A Justiça Federal suspendeu a licitação de R$ 678 milhões para obras na BR-319, rodovia que liga Manaus a Porto Velho, no Amazonas. A decisão foi tomada nesta terça-feira (28/04) pela juíza Mara Elisa Andrade, que apontou risco de danos ambientais no chamado “trecho do meio”.
A medida atende a um pedido do Observatório do Clima contra o Departamento Nacional de Infraestrutura de Transportes (Dnit) e atinge quatro pregões eletrônicos lançados no dia 13 de abril. As sessões estavam previstas para acontecer nesta quarta (29) e quinta-feira (30).
Os editais tratam de serviços em quatro trechos da rodovia: do km 250,7 ao km 346,2; do km 346,2 ao km 433,1; do km 433,1 ao km 469,6; e do km 469,6 ao km 590,1. Embora o Dnit classifique as intervenções como manutenção e melhoramento da via, a ação questiona esse enquadramento.
Segundo o Observatório do Clima, os serviços previstos indicam reconstrução e pavimentação da estrada, o que exigiria licenciamento ambiental e estudos de impacto. Ao analisar o caso, a juíza afirmou que há indícios de irregularidade e destacou que o responsável pela obra não pode decidir sozinho se há necessidade de licenciamento.
A decisão também leva em conta que o trecho da BR-319 atravessa uma área de alta sensibilidade ambiental na Amazônia, já pressionada por desmatamento e ocupação irregular.

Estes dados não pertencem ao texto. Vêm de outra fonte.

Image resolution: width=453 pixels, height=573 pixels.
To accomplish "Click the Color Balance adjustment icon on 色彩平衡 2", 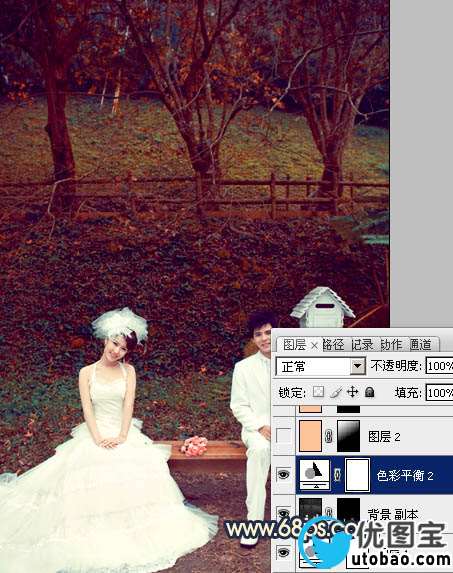I will (x=314, y=474).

Com a suspensão, os processos de licitação ficam paralisados por 70 dias. Nesse período, nenhum contrato poderá ser firmado, o Dnit deverá apresentar detalhes completos das obras e o Instituto Brasileiro do Meio Ambiente e dos Recursos Naturais Renováveis (Ibama) terá que se posicionar sobre a dispensa de licenciamento ambiental. Em caso de descumprimento, foi fixada multa de R$ 1 milhão.
Após a análise das informações, a Justiça deve decidir se mantém ou revoga a suspensão. O caso ainda será julgado de forma definitiva.